Porceddu: A Delicious Sardinian Treat
November 18, 2009 | Sara HardingHalves of piglets roasting over a bed of coals
I was staying in a small hotel in a rural village in Sardinia last summer on a backpacking trip. The hotel was painted the cheery creamy-yellow color that seems to be obligatory for Sardinian hotels and everything about it was neat and pretty, from the red geraniums and spiky palmettos in pots in front of the door to the sleek cats that preened on the steps of the hotel restaurant. The one puzzler was a hut kind-of-thing that stood behind the hotel. It had only two sides and no floor, and it was roofed with corrugated tin. Beside it was a stack of old cardboard boxes. I couldn’t figure out what such a ramshackle construction was doing next to my charming hotel.
One morning I woke to the smell of woodsmoke. I followed it around behind the hotel to find a small man in his early sixties making a fire in the hut. Broken boxes littered the ground and the man periodically fed strips of cardboard into the flames. He had set up an iron contraption on the dirt floor of the hut and long spikes of iron stood nearby. I watched for a while, uncomprehending, and then walked away.
It all became clear when I returned an hour later. Each long iron spike had been thrust through half of a piglet. The butcher must have sliced right down the middle of them, because even the skull had been cut cleanly in two. The spikes had been placed in slots in the metal contraption, which held them over a bed of glowing coals. Periodically, the man – whose name, I found out, was Gianni – used an old shovel to lift more coals from the fire and spread them under the roasting piglets.
That was my introduction to porceddu, a traditional Sardinian delicacy that is a favorite for holidays and weddings. I suppose the sight of very identifiable piglets roasting over hot coals might be disturbing to some, but I’m a serious carnivore so to me it just looked delicious. Gianni was roasting the piglets for a wedding at the hotel that day, but when he saw how interested I was, he sliced a bit of meat off the jaw for me to try. It was crackly and smoky and tender and I instantly wanted more.
I got my wish just a few hours later. When I stopped in the hotel restaurant for lunch, the waitress brought me a portion of the porceddu. It had been chopped into sections, bones and all, with the crispy skin still attached. Incidentally, some of the organs had been left in place as well. I found myself nibbling a kidney, which was pretty tasty, but I confess I put down my fork when I realized the other little round bit on my plate was a testicle.
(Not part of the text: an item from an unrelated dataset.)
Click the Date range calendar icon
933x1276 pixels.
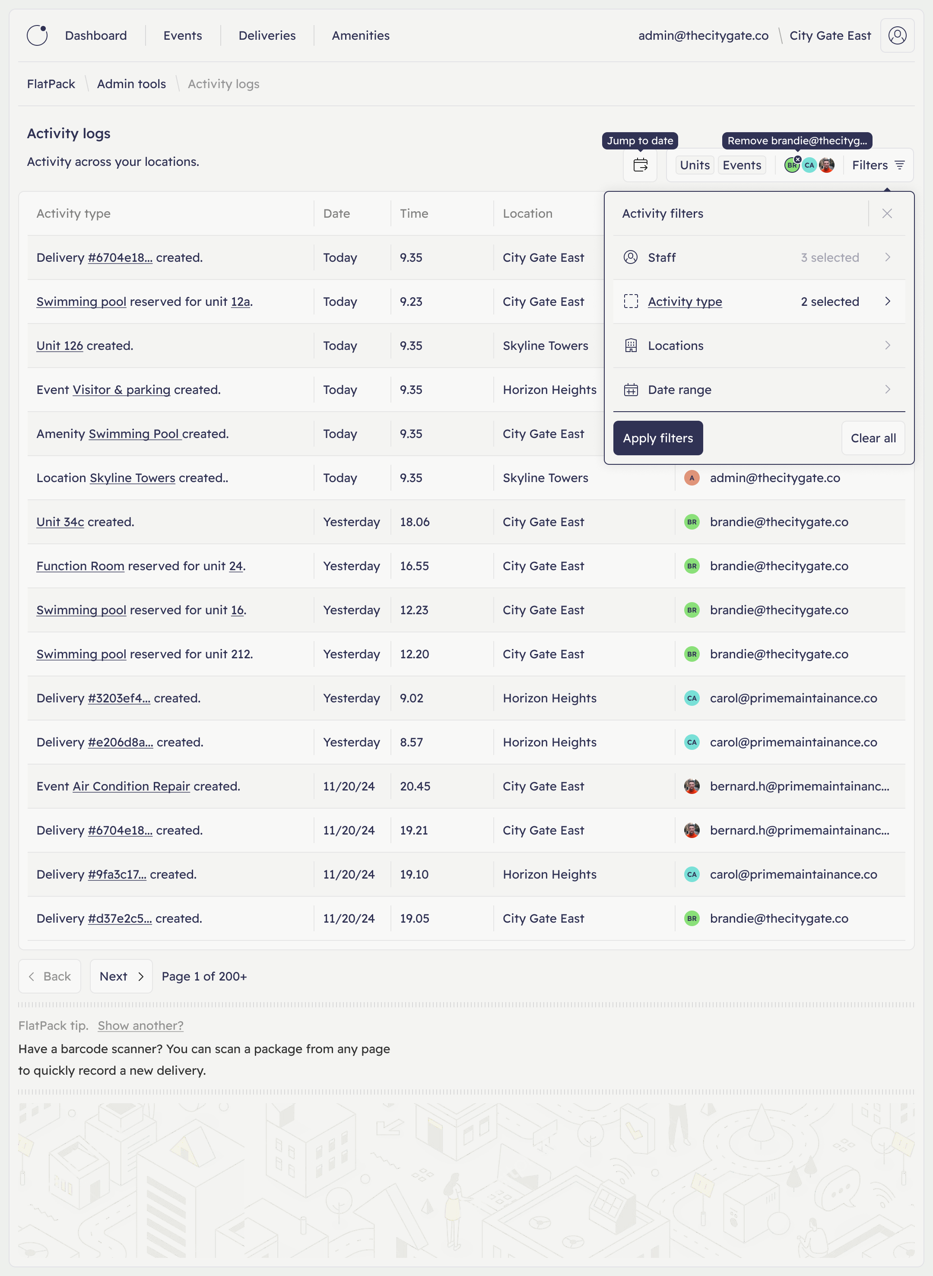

My love for porceddu inspired me to find out more, and I discovered some interesting facts. Porceddu takes three hours to slow-roast completely. Also, the best porceddu comes from a piglet that was sired by a wild boar. The Sardinian pigs are often allowed to wander free during the day and there are still lots of wild boars on the island, which means that some of the piglets have wild fathers. The Sardinians tell me that these piglets have a wild taste that is even more delicious than the domestic piglets. If you find yourself on Sardinia and want to try some porceddu, it is commonly available at all the traditional restaurants. But if you want the real, fire-roasted thing, head inland – porceddu is best in the villages.

Mmmm… I imagine one must have a sense of culinary adventure to try them.